EXERCISE DESCRIPTION
Copy out, precisely as given, the lines from the line with "[Prototype] (744, 1236)" to the end of the entries that follow.

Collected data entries

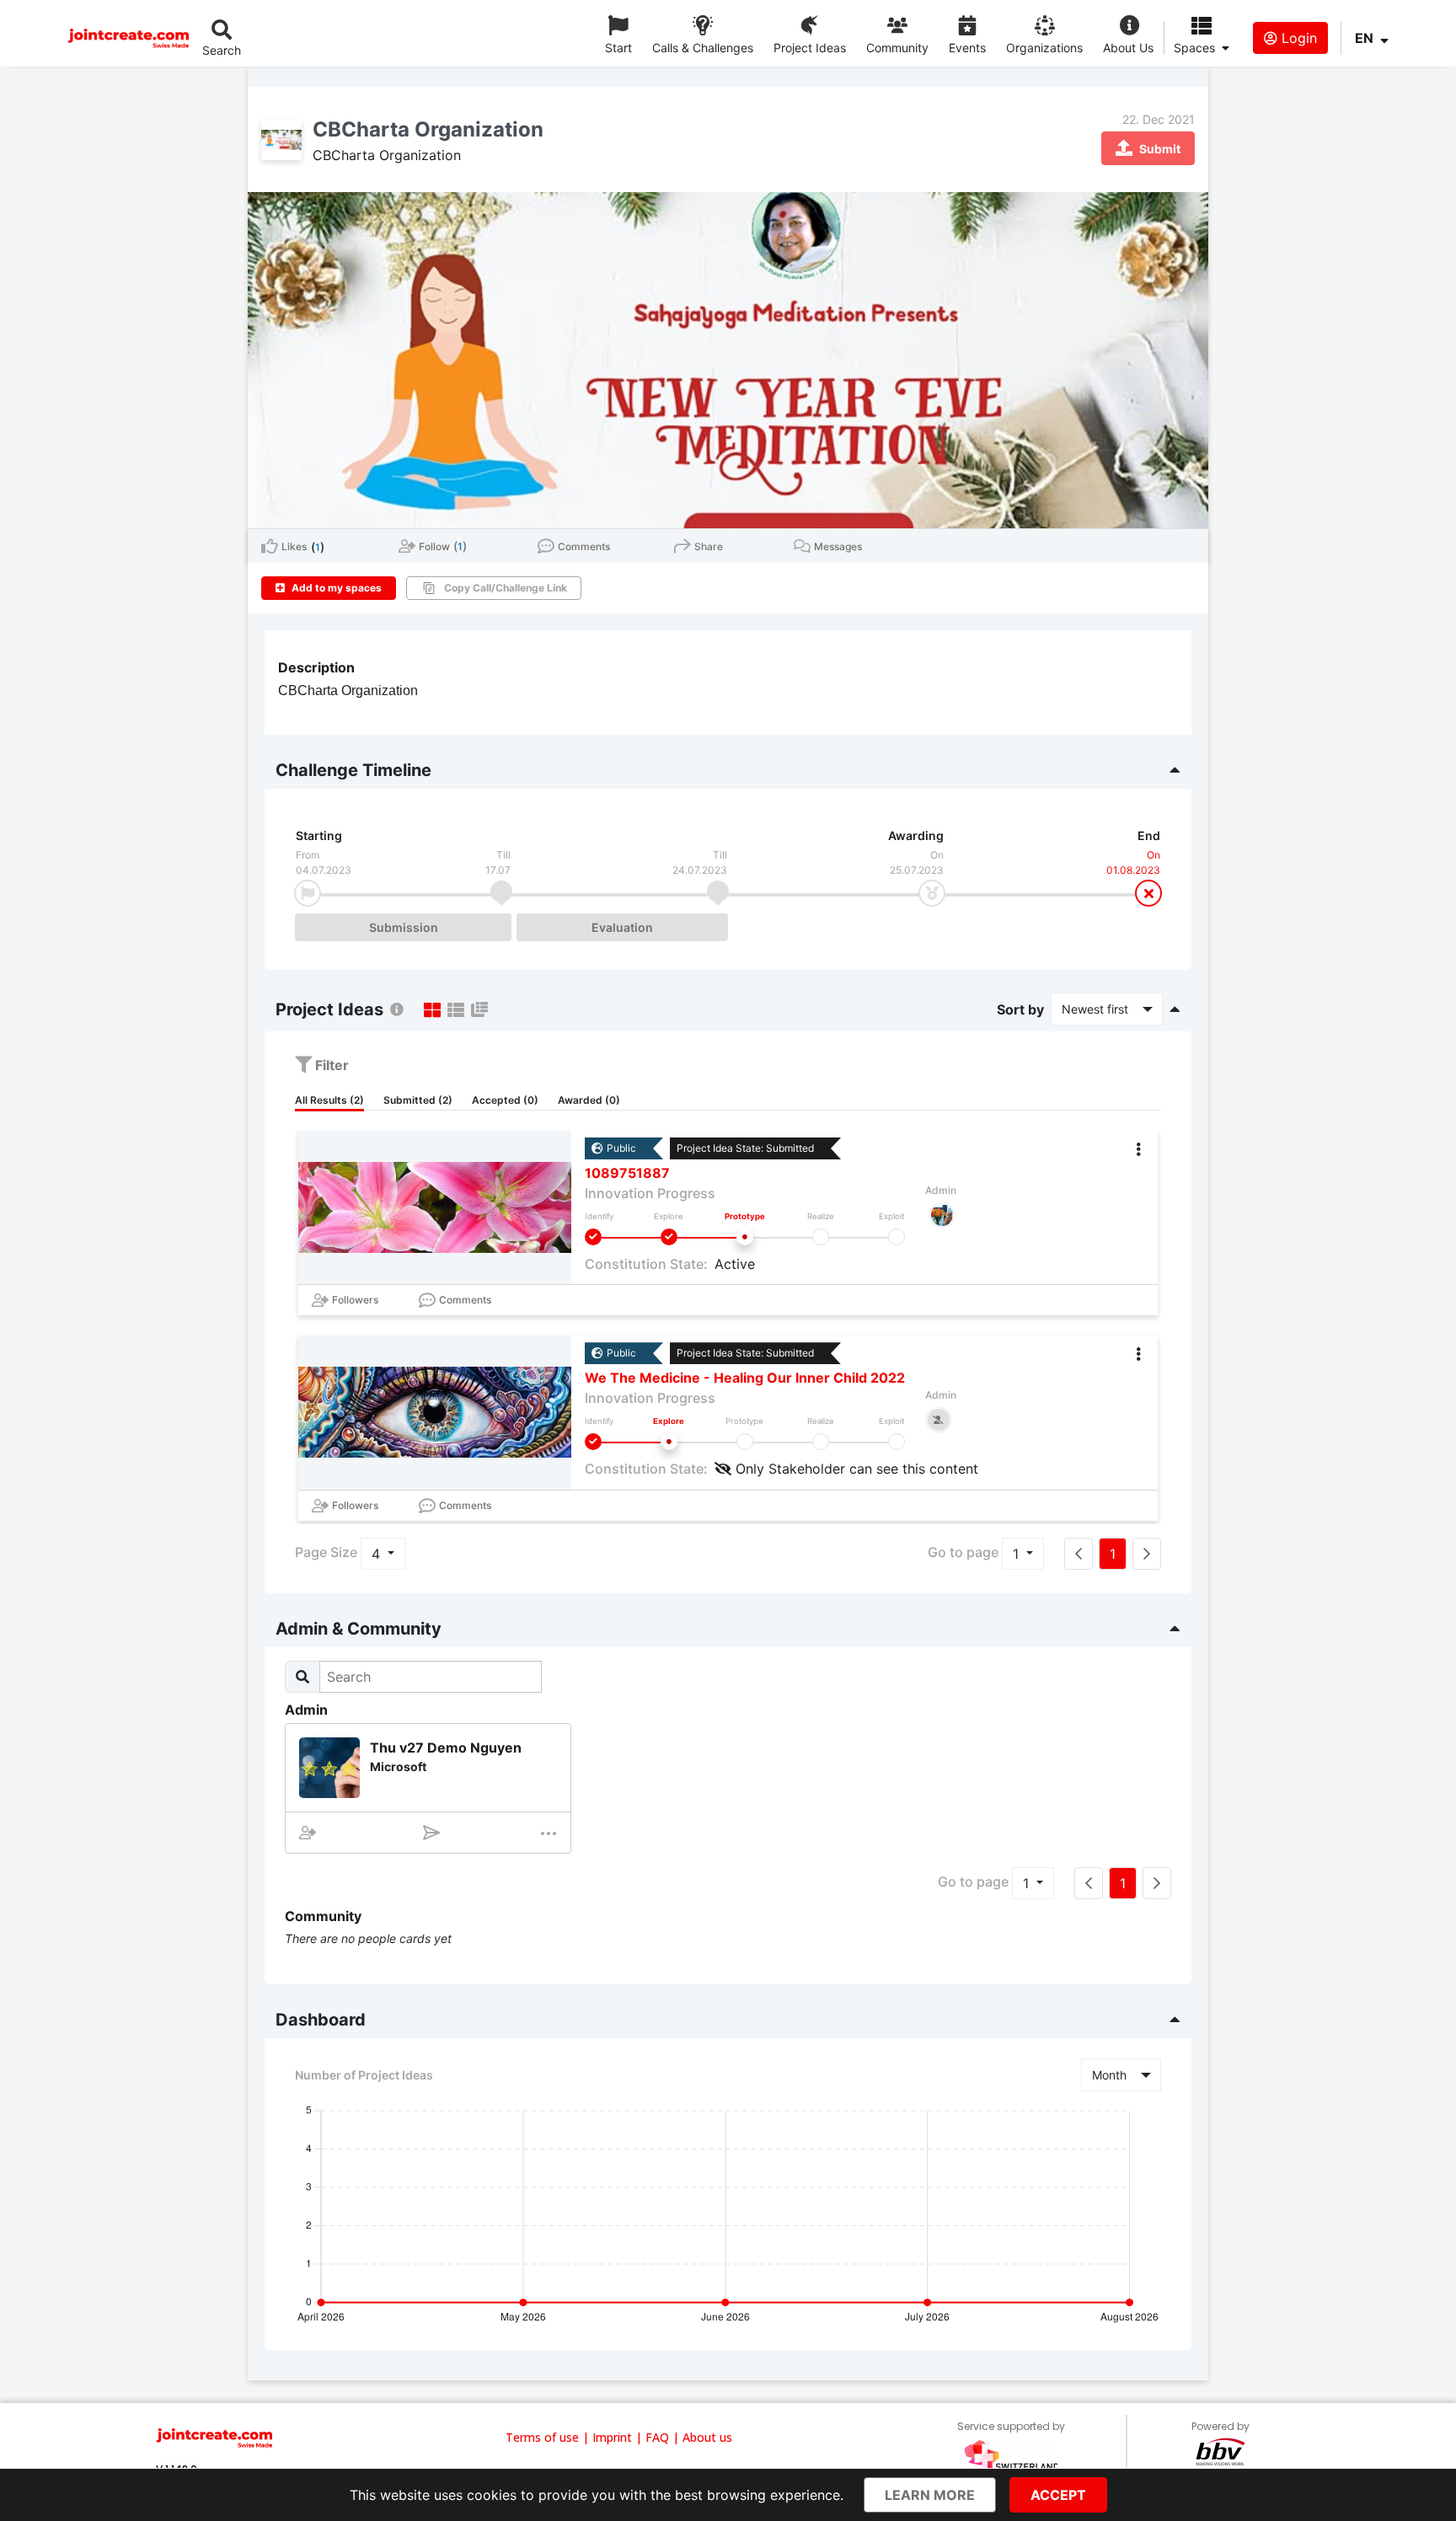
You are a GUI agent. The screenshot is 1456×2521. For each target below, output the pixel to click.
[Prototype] (744, 1236)
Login (1297, 37)
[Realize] (820, 1236)
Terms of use (542, 2437)
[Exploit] (896, 1236)
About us (707, 2437)
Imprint (612, 2437)
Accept (1058, 2494)
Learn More (930, 2494)
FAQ (657, 2437)
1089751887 (627, 1172)
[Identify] (593, 1236)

OUTPUT OF THE TASK
[Prototype] (744, 1236)
Login (1297, 37)
[Realize] (820, 1236)
Terms of use (542, 2437)
[Exploit] (896, 1236)
About us (707, 2437)
Imprint (612, 2437)
Accept (1058, 2494)
Learn More (930, 2494)
FAQ (657, 2437)
1089751887 (627, 1172)
[Identify] (593, 1236)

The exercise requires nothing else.